6. A pump assembly to pump solids-laden fluid, the pump assembly comprising:
a housing having a pump intake disposed generally opposite a pump outlet;
a shaft extending at least partially through the pump housing and adapted to be driven by a submersible motor;
a multi-stage compression pump stack coupled to the shaft; and
an auger assembly coupled to the multi-stage compression pump stack, housed inside a compression tube disposed within the pump housing, and configured to provide a vortex effect in a fluid, wherein the auger assembly is between the multi-stage compression pump stack and the pump outlet.
9. A method for pumping comprising:
providing a pump system comprising:
a pump assembly comprising:
a housing having a pump intake disposed generally opposite a pump outlet;
a shaft extending at least partially through the pump housing and adapted to be driven by a submersible motor;
a multi-stage compression pump stack coupled to the shaft; and
an auger assembly coupled to the multi-stage compression pump stack and housed inside a compression tube disposed within the pump housing, wherein the auger assembly is between the multi-stage compression pump stack and the pump outlet; and
a motor configured to drive the pump assembly;
placing the pumping system in a wellbore;
powering the motor to actuate the pump assembly;
allowing a fluid to pass into the pump assembly; and
generating a vortex effect in the fluid at least in part with the auger assembly, wherein the vortex effect is between the multi-stage compression pump stack and the pump outlet.
2. The submersible centrifugal pump of claim 1, wherein the auger is disposed in a tube that forms an annulus for fluid flow.
3. The submersible centrifugal pump of claim 1, wherein the auger is configured to unsettle solids in a fluid between the diffuser and the pump outlet.
4. The submersible centrifugal pump of claim 1, wherein the auger is built in either a compression design or a floater design.
5. The submersible centrifugal pump of claim 1, wherein the auger is supported by a tungsten carbide bearing.
7. The pump assembly of claim 6, wherein the auger assembly is built in either a compression design or a floater design.
8. The pump assembly of claim 6, wherein the auger assembly comprises a tungsten carbide bearing.

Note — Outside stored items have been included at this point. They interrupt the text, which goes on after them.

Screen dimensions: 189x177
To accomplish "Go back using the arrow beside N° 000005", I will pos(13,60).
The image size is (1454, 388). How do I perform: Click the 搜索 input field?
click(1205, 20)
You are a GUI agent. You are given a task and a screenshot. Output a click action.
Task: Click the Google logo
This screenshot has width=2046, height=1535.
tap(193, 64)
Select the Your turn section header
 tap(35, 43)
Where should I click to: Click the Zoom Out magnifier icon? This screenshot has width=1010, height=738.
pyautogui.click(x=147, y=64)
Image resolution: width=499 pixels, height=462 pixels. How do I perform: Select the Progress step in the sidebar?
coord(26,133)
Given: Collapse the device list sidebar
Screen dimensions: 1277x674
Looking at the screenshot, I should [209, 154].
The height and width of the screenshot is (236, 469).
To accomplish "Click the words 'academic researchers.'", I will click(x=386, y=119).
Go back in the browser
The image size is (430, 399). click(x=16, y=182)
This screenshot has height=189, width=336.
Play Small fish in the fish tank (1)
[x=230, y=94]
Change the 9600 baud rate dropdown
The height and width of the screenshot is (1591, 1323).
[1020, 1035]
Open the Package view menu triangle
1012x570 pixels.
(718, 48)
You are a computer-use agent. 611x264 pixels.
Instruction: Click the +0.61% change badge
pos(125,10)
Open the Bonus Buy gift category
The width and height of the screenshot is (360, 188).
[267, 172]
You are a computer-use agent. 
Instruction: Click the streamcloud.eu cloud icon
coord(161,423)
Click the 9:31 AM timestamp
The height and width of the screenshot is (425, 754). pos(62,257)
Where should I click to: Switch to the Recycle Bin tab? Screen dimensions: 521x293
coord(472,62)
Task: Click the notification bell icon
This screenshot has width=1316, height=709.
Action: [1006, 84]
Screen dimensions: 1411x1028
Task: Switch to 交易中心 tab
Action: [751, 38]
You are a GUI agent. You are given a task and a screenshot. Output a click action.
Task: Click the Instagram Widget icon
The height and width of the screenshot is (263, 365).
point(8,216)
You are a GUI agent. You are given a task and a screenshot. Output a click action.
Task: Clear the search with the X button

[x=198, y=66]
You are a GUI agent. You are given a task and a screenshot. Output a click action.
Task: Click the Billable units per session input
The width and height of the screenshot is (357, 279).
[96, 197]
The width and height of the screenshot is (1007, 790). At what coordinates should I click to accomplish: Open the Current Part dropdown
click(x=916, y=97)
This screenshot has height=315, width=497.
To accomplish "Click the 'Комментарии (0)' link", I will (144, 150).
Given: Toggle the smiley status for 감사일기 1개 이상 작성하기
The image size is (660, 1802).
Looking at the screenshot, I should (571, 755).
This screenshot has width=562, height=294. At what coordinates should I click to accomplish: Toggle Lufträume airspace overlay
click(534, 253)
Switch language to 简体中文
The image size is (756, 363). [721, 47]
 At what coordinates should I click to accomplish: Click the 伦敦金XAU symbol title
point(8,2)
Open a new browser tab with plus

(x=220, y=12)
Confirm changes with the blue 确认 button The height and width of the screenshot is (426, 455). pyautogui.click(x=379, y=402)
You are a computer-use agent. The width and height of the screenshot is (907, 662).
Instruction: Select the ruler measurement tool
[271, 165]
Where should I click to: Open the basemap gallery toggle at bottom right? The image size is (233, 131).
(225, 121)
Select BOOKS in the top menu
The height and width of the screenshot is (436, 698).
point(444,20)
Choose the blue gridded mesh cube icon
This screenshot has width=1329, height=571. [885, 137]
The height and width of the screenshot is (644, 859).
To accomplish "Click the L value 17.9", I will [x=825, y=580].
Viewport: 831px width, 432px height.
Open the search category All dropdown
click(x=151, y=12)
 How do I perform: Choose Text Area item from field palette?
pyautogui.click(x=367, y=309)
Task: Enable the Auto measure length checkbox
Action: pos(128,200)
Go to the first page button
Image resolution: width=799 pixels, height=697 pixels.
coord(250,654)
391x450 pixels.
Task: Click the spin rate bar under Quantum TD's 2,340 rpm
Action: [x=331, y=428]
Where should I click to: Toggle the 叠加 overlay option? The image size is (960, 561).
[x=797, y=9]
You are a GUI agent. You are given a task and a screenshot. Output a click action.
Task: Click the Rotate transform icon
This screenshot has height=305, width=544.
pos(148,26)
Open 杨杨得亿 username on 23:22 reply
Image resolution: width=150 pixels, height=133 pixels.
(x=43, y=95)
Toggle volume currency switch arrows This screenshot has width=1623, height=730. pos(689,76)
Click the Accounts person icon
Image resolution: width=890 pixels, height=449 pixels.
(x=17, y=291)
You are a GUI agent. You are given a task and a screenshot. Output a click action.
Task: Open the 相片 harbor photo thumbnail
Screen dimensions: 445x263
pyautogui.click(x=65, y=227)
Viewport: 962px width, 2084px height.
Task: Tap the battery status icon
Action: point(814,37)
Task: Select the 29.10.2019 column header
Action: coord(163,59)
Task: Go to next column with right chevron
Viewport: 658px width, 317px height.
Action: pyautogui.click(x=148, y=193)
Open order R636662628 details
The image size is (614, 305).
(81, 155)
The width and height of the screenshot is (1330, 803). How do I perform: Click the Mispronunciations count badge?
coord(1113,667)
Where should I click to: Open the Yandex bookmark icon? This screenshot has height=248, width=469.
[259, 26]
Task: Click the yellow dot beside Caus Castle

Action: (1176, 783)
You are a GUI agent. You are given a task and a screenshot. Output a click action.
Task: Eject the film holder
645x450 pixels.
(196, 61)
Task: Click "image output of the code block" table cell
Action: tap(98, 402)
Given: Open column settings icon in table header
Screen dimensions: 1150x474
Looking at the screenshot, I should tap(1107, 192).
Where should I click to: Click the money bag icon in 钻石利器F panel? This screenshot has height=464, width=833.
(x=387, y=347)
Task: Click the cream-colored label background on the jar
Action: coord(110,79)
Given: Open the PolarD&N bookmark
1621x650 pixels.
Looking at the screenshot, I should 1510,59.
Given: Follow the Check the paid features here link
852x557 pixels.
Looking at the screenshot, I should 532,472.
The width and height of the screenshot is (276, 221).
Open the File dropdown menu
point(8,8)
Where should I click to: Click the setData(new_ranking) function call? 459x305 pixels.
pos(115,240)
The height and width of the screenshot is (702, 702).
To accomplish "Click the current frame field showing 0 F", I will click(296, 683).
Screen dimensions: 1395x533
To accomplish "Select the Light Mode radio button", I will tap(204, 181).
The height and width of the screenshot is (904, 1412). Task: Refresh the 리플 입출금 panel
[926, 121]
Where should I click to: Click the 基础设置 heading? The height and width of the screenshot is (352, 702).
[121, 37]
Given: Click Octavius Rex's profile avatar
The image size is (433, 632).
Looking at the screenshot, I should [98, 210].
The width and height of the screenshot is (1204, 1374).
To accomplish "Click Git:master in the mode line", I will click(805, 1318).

The present disclosure relates generally to centrifugal submersible pumps and, more particularly, to assemblies and methods for pumping fluids containing solids.

Frequently, an underground pump is used to force fluids toward the surface. An electric submersible pump (ESP) may be installed in a lower portion of the wellbore. There are several problems connected with the downhole pumping of fluid containing solids, such as coal fines or scale from a source such as a coal field or other energy liquid sources. These problems generally result in premature failure of the submerged pump.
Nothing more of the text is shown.